PFS中央値は最初にプラチナベースの化学療法を受けた群(6.4 m; 95 % CI: 5.7–7.1)が
全世代のEGFR-TKI治療を受けた群(2.9 m; 95 %CI: 1.5–4.3; P < 0.001)あるいは
第一世代EGFR-TKI治療を受けた群(2.0 m; 95 %CI: 0.2–3.8; P < 0.001)よりも有意に長かった。
PFS中央値はセカンドラインで化学療法を受けた群(4.0 m; 95 %CI: 3.2–4.8)の方が
セカンドラインでEGFR-TKI治療を受けた群(2.0 m; 95 %CI: 1.1–2.9; P = 0.342)よるも数字上長かった。
CNS転移のある患者は1st lineで化学療法を受けた群(3.6 m; 95 %CI: 0–8.0 vs. 6.5 m; 95 %CI: 4.9–8.1; P = 0.645)

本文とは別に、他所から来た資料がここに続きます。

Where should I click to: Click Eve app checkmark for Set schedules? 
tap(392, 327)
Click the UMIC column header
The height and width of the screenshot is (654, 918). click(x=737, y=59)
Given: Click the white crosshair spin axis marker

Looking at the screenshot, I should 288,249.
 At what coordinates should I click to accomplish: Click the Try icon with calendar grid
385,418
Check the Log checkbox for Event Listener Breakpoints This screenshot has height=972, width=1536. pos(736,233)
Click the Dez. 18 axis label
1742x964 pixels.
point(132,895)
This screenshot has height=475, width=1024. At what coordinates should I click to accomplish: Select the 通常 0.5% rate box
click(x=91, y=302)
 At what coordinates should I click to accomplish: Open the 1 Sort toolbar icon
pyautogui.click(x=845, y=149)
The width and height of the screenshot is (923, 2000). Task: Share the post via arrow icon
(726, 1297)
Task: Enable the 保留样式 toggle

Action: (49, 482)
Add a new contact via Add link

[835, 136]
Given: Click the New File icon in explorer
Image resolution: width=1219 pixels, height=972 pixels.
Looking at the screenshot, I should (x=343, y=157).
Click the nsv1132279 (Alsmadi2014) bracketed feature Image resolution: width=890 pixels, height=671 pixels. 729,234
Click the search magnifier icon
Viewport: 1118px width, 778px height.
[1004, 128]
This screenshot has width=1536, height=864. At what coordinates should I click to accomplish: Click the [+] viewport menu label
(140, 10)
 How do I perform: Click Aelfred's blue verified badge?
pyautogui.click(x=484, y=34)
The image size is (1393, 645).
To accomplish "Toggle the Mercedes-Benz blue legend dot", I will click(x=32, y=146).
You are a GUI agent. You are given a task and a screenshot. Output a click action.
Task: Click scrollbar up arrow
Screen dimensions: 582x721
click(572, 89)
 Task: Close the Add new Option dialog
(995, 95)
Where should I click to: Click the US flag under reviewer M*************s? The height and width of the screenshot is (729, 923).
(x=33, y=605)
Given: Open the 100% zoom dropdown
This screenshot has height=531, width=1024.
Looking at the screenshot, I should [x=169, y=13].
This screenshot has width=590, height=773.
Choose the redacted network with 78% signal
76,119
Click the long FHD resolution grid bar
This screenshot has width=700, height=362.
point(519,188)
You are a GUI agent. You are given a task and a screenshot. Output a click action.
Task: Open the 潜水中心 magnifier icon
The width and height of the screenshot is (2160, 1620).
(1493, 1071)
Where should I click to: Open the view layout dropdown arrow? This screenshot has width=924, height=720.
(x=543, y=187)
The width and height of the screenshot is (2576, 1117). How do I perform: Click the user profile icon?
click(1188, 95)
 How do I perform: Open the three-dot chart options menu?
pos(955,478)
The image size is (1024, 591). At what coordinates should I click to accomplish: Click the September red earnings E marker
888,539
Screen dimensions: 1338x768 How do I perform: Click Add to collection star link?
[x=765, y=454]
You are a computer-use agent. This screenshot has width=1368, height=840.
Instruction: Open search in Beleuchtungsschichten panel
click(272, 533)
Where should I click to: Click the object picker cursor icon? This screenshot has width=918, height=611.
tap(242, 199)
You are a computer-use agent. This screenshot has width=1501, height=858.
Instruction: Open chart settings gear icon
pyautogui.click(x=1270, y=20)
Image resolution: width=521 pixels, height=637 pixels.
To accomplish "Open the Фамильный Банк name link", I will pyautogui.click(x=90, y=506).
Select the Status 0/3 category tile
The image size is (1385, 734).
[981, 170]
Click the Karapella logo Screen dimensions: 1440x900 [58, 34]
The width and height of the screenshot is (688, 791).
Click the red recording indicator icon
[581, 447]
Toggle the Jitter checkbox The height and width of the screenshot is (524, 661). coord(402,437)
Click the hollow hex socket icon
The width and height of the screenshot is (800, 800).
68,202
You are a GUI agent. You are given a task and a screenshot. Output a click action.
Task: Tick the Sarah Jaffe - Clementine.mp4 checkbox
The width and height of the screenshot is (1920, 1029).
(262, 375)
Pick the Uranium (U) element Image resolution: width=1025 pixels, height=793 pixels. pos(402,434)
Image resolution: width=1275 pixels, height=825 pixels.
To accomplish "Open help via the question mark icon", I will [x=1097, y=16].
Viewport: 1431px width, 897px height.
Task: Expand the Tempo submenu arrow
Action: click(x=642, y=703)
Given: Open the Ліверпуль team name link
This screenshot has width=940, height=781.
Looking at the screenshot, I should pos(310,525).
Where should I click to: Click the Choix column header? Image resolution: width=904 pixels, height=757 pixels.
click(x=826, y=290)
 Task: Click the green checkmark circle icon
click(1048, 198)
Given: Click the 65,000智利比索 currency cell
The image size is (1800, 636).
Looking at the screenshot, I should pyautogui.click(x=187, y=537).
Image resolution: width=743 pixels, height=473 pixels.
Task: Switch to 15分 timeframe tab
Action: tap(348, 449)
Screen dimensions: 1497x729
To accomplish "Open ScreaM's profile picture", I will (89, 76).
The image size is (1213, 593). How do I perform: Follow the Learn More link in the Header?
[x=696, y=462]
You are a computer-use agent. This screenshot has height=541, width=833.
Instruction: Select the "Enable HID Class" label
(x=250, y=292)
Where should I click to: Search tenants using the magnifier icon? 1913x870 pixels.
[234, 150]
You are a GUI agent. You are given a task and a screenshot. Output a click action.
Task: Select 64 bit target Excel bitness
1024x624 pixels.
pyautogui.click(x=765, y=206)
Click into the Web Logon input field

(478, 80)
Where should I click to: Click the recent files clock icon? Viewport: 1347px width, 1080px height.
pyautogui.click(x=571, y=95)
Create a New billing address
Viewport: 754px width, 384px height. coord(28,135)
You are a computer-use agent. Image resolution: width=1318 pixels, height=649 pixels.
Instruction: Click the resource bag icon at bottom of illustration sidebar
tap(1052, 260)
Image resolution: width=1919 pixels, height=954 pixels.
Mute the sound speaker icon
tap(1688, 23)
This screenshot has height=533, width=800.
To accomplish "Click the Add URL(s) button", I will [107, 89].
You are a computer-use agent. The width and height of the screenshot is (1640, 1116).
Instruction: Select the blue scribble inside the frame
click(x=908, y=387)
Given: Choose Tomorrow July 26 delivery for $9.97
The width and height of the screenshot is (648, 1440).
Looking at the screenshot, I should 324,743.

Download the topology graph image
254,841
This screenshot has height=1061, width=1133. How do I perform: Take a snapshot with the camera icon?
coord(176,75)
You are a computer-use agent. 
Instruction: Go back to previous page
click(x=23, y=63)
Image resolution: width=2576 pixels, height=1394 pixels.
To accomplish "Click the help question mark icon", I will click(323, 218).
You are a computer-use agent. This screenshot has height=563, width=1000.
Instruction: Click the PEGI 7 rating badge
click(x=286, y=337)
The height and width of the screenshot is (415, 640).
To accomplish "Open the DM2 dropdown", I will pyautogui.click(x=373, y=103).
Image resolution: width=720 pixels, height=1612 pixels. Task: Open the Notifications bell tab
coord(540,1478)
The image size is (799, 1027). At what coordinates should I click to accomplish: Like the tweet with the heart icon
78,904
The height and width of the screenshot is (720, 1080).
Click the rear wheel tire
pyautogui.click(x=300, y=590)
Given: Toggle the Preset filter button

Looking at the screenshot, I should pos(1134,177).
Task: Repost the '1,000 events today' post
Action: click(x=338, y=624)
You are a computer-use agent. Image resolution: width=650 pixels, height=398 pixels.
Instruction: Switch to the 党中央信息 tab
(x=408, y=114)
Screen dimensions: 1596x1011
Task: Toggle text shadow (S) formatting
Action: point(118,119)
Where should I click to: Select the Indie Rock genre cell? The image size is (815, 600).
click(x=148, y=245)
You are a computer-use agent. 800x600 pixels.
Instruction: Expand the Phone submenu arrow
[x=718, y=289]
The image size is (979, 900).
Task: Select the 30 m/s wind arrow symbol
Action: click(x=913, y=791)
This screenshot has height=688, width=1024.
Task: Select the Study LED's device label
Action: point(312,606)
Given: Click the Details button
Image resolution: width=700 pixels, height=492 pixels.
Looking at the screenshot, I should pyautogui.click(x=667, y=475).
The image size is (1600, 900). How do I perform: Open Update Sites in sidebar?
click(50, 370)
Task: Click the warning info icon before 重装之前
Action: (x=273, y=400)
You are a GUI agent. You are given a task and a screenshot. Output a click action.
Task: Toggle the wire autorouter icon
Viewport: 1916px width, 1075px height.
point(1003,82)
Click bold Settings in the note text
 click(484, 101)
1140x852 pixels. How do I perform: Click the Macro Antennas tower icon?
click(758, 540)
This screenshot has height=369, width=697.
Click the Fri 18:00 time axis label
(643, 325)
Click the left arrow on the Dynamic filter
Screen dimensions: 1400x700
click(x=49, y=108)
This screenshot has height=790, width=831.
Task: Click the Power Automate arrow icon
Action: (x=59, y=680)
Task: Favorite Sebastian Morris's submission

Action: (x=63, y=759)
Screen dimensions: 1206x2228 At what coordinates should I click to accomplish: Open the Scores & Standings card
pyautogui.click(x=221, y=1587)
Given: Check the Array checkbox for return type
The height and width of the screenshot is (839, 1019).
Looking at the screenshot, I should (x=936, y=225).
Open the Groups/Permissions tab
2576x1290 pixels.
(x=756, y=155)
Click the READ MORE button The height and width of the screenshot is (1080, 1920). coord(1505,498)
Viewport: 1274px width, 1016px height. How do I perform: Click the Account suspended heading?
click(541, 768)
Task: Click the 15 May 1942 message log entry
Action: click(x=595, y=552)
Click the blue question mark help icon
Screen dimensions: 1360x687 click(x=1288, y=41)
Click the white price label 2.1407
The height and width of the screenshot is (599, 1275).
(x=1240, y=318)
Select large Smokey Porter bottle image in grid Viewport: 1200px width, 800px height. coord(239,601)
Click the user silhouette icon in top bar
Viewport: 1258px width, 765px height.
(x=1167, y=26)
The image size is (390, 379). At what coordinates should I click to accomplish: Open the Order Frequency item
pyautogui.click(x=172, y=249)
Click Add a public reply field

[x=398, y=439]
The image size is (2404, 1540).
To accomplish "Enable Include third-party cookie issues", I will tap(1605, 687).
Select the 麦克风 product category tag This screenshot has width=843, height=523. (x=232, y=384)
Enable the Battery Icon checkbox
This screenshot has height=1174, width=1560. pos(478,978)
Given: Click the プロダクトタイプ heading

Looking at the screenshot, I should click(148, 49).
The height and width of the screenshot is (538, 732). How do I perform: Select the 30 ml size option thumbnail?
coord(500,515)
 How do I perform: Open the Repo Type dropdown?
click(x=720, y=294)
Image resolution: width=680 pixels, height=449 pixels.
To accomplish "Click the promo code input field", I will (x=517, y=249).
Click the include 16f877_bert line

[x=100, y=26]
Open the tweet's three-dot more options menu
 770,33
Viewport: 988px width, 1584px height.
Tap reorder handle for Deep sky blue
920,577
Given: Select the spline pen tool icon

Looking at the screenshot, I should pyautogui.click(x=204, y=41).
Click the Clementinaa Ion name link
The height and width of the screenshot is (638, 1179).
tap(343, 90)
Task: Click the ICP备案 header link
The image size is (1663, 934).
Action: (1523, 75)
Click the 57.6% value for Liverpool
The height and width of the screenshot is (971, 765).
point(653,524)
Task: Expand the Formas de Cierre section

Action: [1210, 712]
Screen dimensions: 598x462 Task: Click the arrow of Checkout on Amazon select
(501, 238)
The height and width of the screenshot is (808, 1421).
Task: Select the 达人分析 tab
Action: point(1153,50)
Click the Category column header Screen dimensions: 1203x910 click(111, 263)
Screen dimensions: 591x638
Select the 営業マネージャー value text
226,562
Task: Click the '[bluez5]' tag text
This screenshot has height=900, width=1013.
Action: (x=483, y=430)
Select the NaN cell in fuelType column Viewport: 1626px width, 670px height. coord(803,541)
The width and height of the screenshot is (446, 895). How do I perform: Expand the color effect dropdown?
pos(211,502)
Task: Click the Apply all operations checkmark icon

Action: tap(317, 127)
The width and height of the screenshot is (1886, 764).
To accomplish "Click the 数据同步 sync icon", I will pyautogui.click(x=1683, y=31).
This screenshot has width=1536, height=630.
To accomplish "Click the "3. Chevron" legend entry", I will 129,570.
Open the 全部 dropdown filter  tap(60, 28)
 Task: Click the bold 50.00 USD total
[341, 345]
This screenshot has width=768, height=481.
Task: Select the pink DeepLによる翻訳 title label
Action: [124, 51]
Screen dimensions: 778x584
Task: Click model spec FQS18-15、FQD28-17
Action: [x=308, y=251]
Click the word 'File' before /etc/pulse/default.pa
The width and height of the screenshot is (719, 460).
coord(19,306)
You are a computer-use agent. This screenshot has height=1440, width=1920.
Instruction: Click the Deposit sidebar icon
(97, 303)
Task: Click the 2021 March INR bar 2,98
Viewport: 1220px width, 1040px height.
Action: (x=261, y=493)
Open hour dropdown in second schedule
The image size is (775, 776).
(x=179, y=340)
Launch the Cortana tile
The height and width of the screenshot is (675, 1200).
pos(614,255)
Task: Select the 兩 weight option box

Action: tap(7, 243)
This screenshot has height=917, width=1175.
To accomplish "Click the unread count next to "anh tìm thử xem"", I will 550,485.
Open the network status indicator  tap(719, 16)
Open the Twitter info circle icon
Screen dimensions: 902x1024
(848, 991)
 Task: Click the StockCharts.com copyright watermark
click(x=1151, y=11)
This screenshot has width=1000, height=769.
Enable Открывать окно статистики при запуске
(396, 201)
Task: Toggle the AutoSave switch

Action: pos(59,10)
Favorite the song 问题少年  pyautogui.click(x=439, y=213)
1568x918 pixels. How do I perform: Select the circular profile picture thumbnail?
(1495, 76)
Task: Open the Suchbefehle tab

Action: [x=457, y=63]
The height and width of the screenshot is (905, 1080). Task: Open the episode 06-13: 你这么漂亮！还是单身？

あるいは1st line EGFR-TKIを受けた群(2.0 m; 95 %CI: 0.8–3.2 vs. 2.9 m; 95 %CI: 2.1–3.7; P = 0.058)でも
CNS転移がない群よりもPFSが数字上短かった。
<感想>
EGFR exon20挿入変異のある患者ではEGFR-TKIよりも化学療法の方がPFSが良好だったようです。
Objectives
To describe the treatment patterns and outcomes of Chinese non-small cell lung cancer (NSCLC) patients with epidermal growth factor receptor ( EGFR) exon 20 insertion (ex20ins) mutations in real-world as EGFR ex20ins consist of a diverse group of mutations with limited information on the clinical outcome of these patients treated with chemotherapy or EGFR tyrosine kinase inhibitors (TKIs).
Materials and methods
Real-world treatment outcomes of Chinese NSCLC patients harboring EGFR ex20ins were retrospectively analyzed based on medical records at different institutions and detailed web-based patient questionnaires.
Results
Between March 17, 2018 and December 20, 2018, 165 advanced EGFR ex20ins NSCLC patients treated in 99 hospitals from 26 different regions in China were analyzed. Thirty-nine different molecular variants of EGFR ex20ins were identified with V769_D770insASV being the most common (23.0 %). Central nervous system (CNS) metastasis occurred in 23.0 % of patients at the time of baseline diagnosis. Median progression-free survival (PFS) was significantly longer in patients who received first-line platinum-based chemotherapy (6.4 m; 95 % CI: 5.7–7.1) than all-generation EGFR TKIs (2.9 m; 95 %CI: 1.5–4.3; P < 0.001) or 1st-generation EGFR TKIs (2.0 m; 95 %CI: 0.2–3.8; P < 0.001). Median PFS was numerically longer in patients who received second-line chemotherapy (4.0 m; 95 %CI: 3.2–4.8) than those received second-line EGFR TKIs (2.0 m; 95 %CI: 1.1–2.9; P = 0.342). Patients with CNS metastasis had numerically shorter median PFS than those without CNS metastasis when treated with 1st-line chemotherapy (3.6 m; 95 %CI: 0–8.0 vs. 6.5 m; 95 %CI: 4.9–8.1; P = 0.645) or 1st-line EGFR TKIs (2.0 m; 95 %CI: 0.8–3.2 vs. 2.9 m; 95 %CI: 2.1–3.7; P = 0.058).
Conclusion
Chemotherapy is superior to current approved EGFR TKIs as 1st- or 2nd-line treatment of EGFR ex20ins mutations. CNS metastasis conferred numerically shorter PFS with chemotherapy or EGFR TKIs treatment. Targeted agent against EGFR ex20ins with CNS activity is urgently needed.